• **PROBLEM REQUIREMENTS**
Only one stretch of the data below is wanted: the lines starting at the one with "[Jazuli Juwaini] (994, 700)" and ending at the one with "Perbaikan Jalan Daerah", both included, given again exactly.

• **TASK DATA**
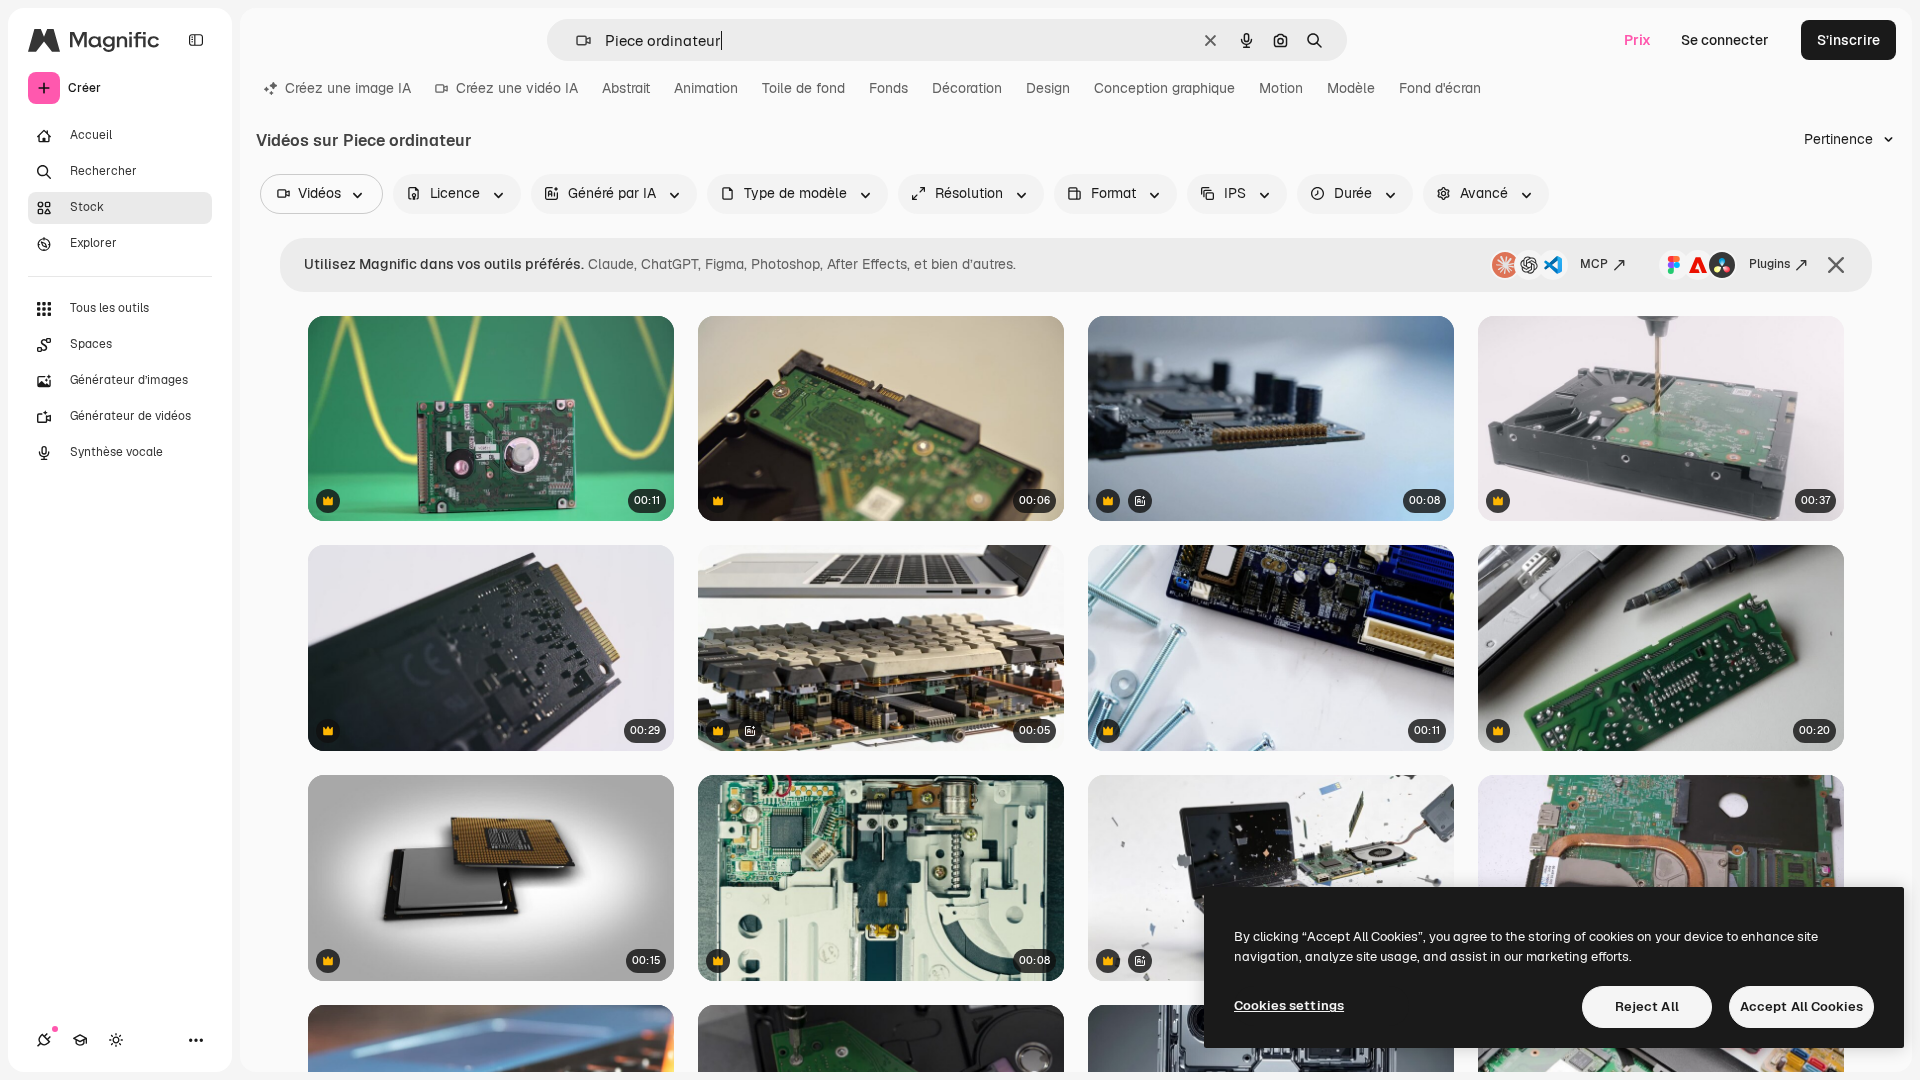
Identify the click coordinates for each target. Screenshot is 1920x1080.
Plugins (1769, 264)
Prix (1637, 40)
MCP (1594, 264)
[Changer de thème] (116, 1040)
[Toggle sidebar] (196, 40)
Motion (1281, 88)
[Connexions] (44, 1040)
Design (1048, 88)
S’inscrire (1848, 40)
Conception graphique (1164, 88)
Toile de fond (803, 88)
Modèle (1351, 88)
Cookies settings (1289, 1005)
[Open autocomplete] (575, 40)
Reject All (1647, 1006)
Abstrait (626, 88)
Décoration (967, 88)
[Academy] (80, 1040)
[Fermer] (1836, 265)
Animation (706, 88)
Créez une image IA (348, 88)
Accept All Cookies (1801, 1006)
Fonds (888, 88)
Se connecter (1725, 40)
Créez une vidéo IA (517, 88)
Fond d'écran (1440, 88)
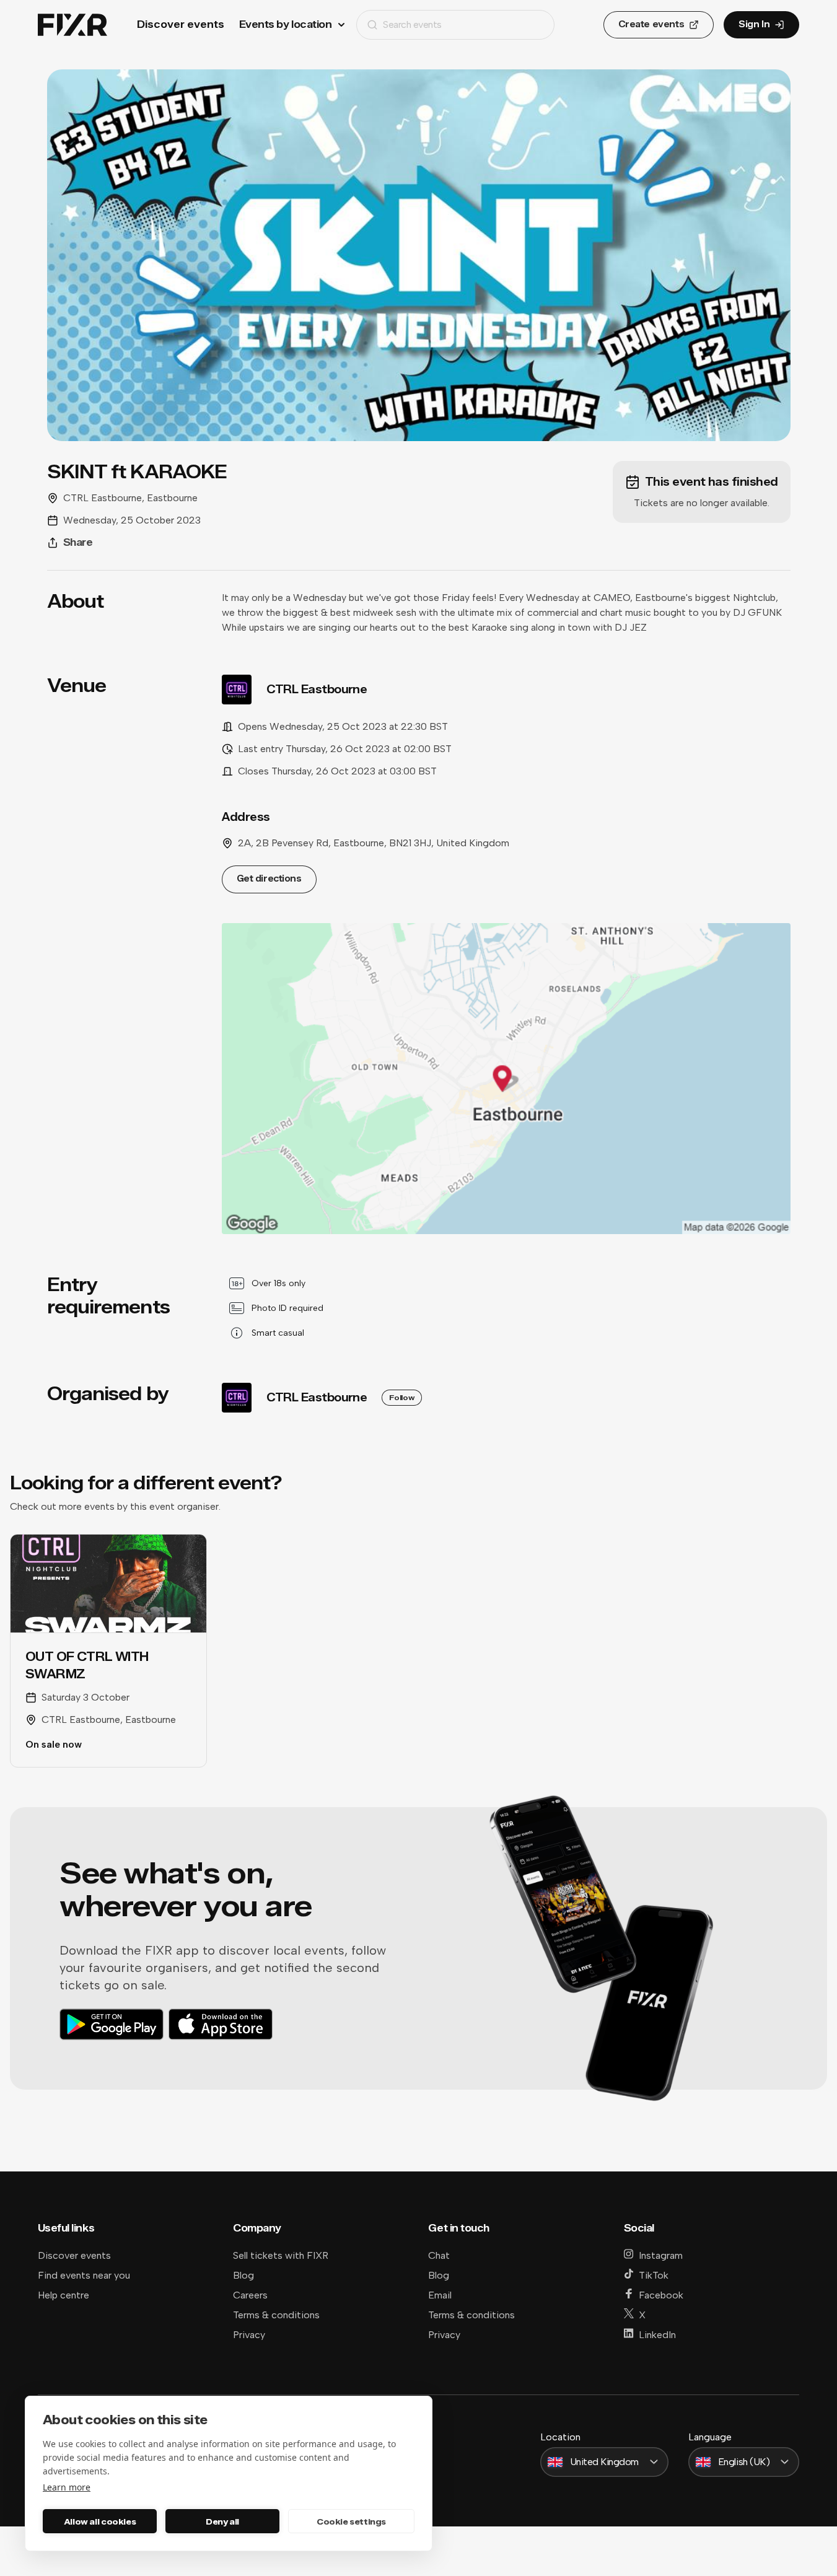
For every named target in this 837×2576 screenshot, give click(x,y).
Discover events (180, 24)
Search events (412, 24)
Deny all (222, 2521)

--

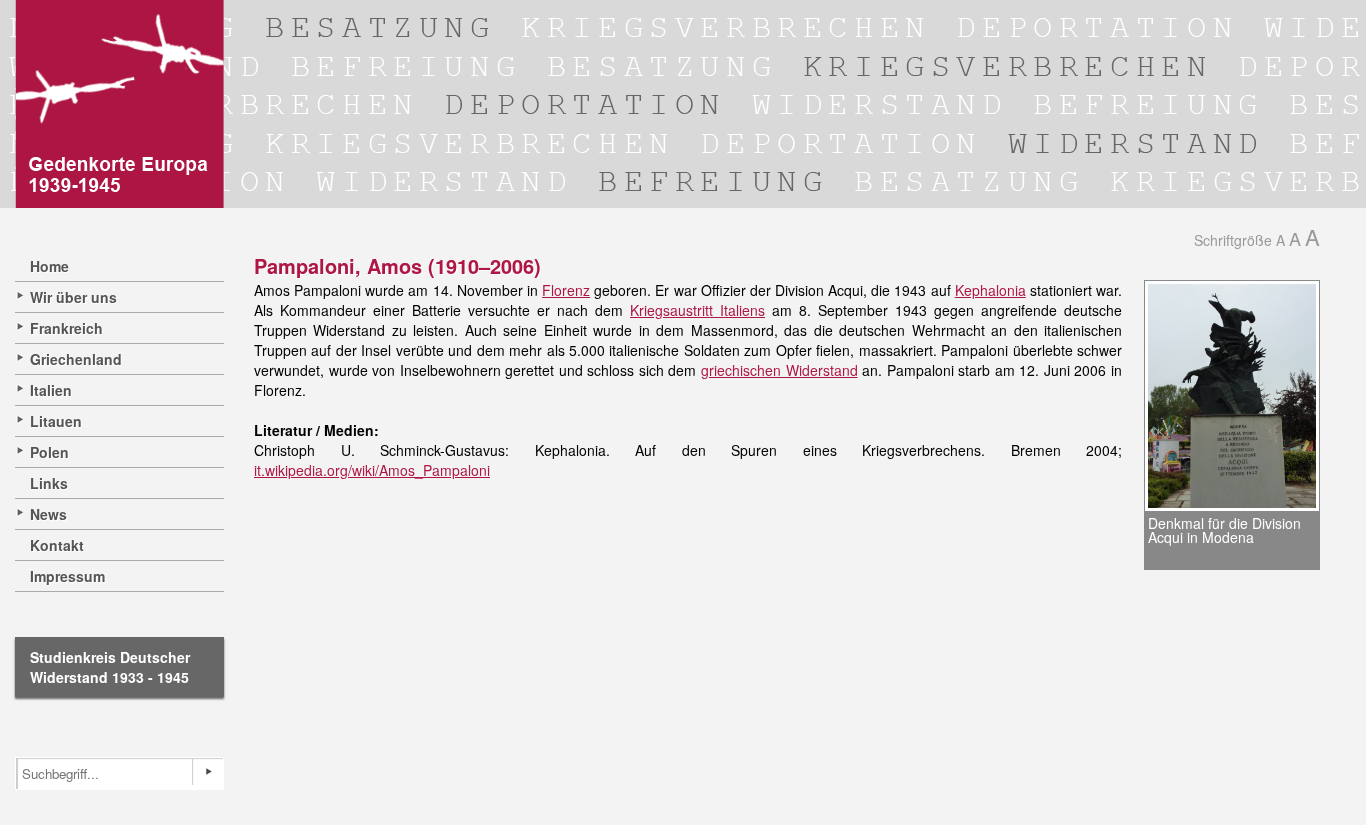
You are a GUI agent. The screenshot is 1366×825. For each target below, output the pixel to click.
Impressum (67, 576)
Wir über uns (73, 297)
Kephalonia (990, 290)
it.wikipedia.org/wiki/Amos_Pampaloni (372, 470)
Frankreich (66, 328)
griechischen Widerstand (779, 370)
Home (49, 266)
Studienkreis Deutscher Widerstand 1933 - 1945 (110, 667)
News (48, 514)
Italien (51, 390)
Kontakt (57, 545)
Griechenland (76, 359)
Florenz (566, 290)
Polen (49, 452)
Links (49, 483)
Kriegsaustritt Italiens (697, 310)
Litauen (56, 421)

* * *

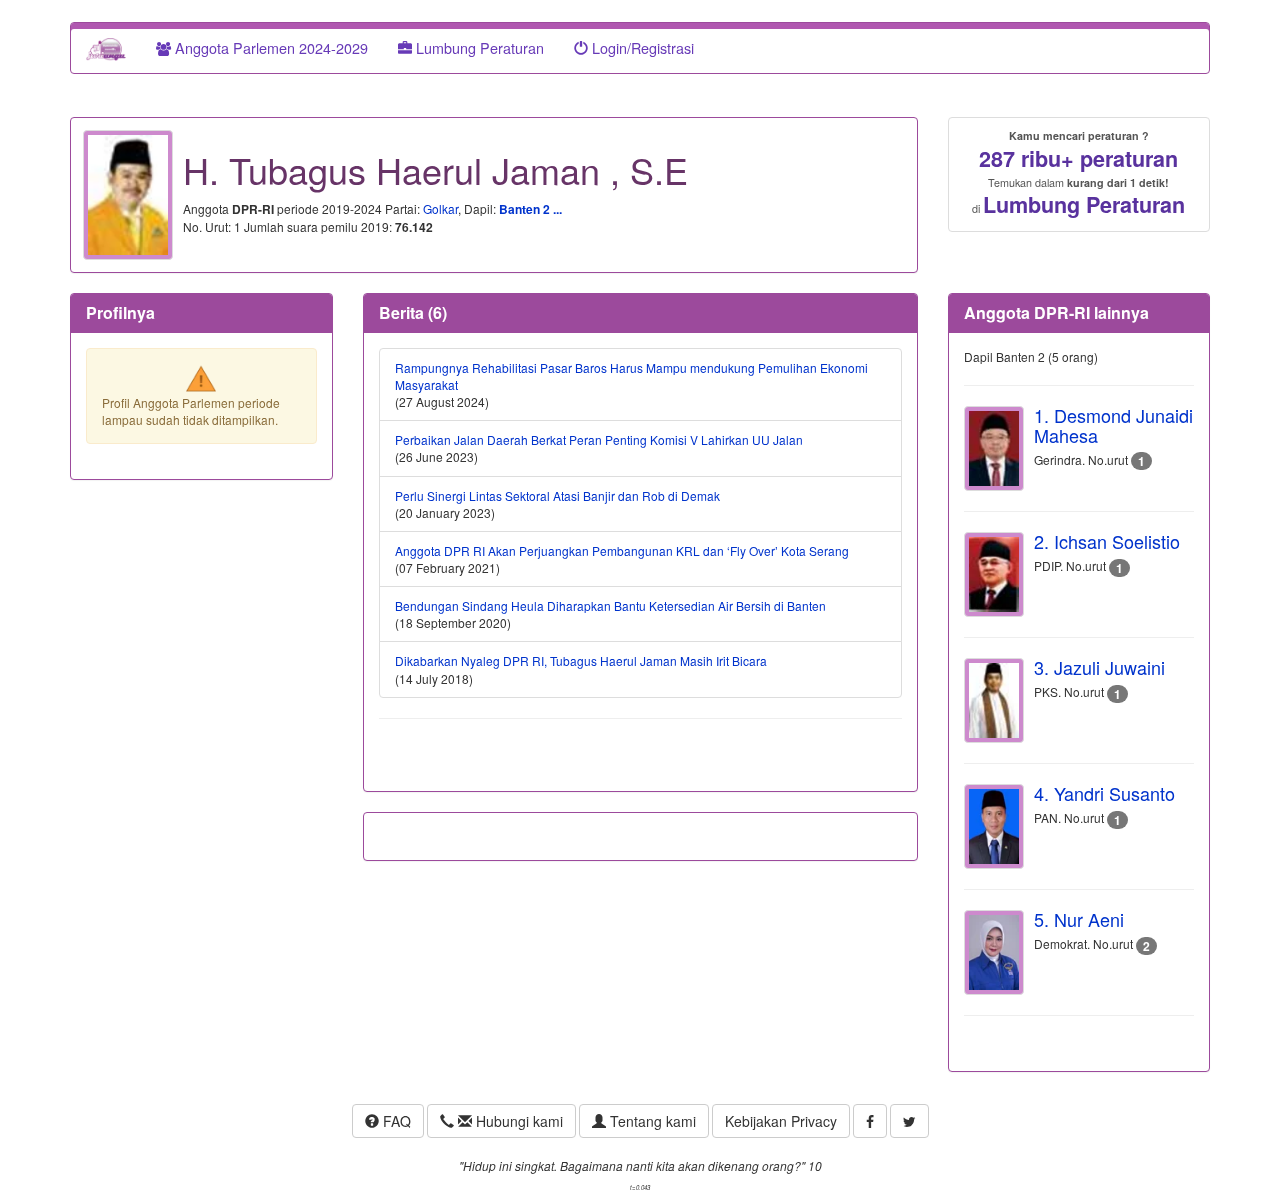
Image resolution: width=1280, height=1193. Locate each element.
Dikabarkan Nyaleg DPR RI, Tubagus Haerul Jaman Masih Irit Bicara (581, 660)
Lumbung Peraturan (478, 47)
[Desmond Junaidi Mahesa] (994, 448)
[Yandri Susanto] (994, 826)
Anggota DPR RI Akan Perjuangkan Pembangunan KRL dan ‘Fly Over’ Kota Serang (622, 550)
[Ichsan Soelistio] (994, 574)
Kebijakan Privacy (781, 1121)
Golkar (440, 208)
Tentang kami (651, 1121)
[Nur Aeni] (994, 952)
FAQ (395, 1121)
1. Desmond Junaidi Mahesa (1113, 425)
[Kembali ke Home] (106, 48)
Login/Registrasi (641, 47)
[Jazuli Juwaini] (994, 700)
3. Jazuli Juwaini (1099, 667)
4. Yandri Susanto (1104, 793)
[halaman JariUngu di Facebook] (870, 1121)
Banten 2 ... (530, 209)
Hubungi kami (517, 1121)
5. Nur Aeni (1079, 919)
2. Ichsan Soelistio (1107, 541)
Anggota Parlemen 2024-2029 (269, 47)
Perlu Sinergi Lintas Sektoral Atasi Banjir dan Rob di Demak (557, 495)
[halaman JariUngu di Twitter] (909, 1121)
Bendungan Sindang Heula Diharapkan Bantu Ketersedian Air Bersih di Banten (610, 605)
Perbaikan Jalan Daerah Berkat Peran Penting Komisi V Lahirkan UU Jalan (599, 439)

• **RESULT OF THIS EXERCISE**
[Jazuli Juwaini] (994, 700)
3. Jazuli Juwaini (1099, 667)
4. Yandri Susanto (1104, 793)
[halaman JariUngu di Facebook] (870, 1121)
Banten 2 ... (530, 209)
Hubungi kami (517, 1121)
5. Nur Aeni (1079, 919)
2. Ichsan Soelistio (1107, 541)
Anggota Parlemen 2024-2029 (269, 47)
Perlu Sinergi Lintas Sektoral Atasi Banjir dan Rob di Demak (557, 495)
[halaman JariUngu di Twitter] (909, 1121)
Bendungan Sindang Heula Diharapkan Bantu Ketersedian Air Bersih di Banten (610, 605)
Perbaikan Jalan Daerah Berkat Peran Penting Komisi V Lahirkan UU Jalan (599, 439)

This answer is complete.